--- PROBLEM DETAILS ---
Exactly the lines from the opening of the data through the line containing "Task: Switch to the Email processing tab" should be reproduced, please, with nothing added.

Top of EXERCISE DATA

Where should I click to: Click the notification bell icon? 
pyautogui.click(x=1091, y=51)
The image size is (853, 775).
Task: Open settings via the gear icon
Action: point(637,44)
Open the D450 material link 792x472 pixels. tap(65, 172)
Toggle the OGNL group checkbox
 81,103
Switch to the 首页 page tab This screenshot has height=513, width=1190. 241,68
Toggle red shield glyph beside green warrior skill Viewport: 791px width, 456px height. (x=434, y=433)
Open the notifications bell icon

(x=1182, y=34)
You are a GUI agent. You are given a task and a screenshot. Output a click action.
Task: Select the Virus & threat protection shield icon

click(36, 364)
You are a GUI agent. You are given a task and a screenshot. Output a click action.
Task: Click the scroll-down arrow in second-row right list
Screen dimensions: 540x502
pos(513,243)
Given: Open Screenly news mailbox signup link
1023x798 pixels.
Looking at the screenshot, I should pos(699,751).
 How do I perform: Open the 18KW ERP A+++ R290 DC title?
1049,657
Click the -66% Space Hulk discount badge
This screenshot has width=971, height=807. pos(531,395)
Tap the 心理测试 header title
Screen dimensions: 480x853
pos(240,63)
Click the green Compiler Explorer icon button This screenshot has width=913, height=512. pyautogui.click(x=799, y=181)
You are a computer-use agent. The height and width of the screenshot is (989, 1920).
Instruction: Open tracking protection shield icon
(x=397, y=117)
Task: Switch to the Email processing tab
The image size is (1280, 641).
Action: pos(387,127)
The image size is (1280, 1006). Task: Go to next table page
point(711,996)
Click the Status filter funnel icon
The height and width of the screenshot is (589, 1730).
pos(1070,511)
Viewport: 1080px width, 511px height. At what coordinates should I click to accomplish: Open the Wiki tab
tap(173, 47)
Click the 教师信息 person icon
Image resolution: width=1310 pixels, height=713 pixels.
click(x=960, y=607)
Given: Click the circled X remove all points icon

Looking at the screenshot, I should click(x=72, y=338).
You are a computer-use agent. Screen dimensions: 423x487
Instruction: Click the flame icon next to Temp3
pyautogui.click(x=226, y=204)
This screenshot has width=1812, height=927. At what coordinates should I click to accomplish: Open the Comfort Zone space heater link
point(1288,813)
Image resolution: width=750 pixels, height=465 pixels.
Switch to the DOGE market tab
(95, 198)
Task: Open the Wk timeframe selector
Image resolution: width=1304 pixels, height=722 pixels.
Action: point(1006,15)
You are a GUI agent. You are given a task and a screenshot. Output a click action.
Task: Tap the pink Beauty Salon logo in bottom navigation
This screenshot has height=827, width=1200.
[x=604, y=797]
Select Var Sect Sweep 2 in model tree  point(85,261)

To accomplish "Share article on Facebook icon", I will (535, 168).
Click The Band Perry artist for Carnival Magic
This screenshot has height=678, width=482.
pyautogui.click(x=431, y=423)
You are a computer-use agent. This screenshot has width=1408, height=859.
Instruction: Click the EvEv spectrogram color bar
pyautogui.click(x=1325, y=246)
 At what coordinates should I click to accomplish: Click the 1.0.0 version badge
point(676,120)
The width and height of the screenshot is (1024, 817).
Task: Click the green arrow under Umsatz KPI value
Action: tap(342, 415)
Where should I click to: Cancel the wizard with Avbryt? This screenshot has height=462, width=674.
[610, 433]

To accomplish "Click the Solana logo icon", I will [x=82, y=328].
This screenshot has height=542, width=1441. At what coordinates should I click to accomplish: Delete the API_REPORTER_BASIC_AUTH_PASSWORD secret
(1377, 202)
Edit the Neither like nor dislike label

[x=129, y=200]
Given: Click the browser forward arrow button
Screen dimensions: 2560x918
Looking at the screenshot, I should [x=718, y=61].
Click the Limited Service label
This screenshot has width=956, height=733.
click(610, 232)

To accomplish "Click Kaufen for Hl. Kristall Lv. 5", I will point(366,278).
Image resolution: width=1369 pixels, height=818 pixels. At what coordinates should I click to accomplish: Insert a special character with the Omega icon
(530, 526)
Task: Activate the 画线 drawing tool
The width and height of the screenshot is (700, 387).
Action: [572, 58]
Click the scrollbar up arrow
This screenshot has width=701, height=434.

Bottom of EXERCISE DATA

--- WORKED SOLUTION ---
Where should I click to: Click the notification bell icon? 
pyautogui.click(x=1091, y=51)
The image size is (853, 775).
Task: Open settings via the gear icon
Action: point(637,44)
Open the D450 material link 792x472 pixels. tap(65, 172)
Toggle the OGNL group checkbox
 81,103
Switch to the 首页 page tab This screenshot has height=513, width=1190. 241,68
Toggle red shield glyph beside green warrior skill Viewport: 791px width, 456px height. (x=434, y=433)
Open the notifications bell icon

(x=1182, y=34)
You are a GUI agent. You are given a task and a screenshot. Output a click action.
Task: Select the Virus & threat protection shield icon

click(36, 364)
You are a GUI agent. You are given a task and a screenshot. Output a click action.
Task: Click the scroll-down arrow in second-row right list
Screen dimensions: 540x502
pos(513,243)
Given: Open Screenly news mailbox signup link
1023x798 pixels.
Looking at the screenshot, I should pos(699,751).
 How do I perform: Open the 18KW ERP A+++ R290 DC title?
1049,657
Click the -66% Space Hulk discount badge
This screenshot has width=971, height=807. pos(531,395)
Tap the 心理测试 header title
Screen dimensions: 480x853
pos(240,63)
Click the green Compiler Explorer icon button This screenshot has width=913, height=512. pyautogui.click(x=799, y=181)
You are a computer-use agent. The height and width of the screenshot is (989, 1920).
Instruction: Open tracking protection shield icon
(x=397, y=117)
Task: Switch to the Email processing tab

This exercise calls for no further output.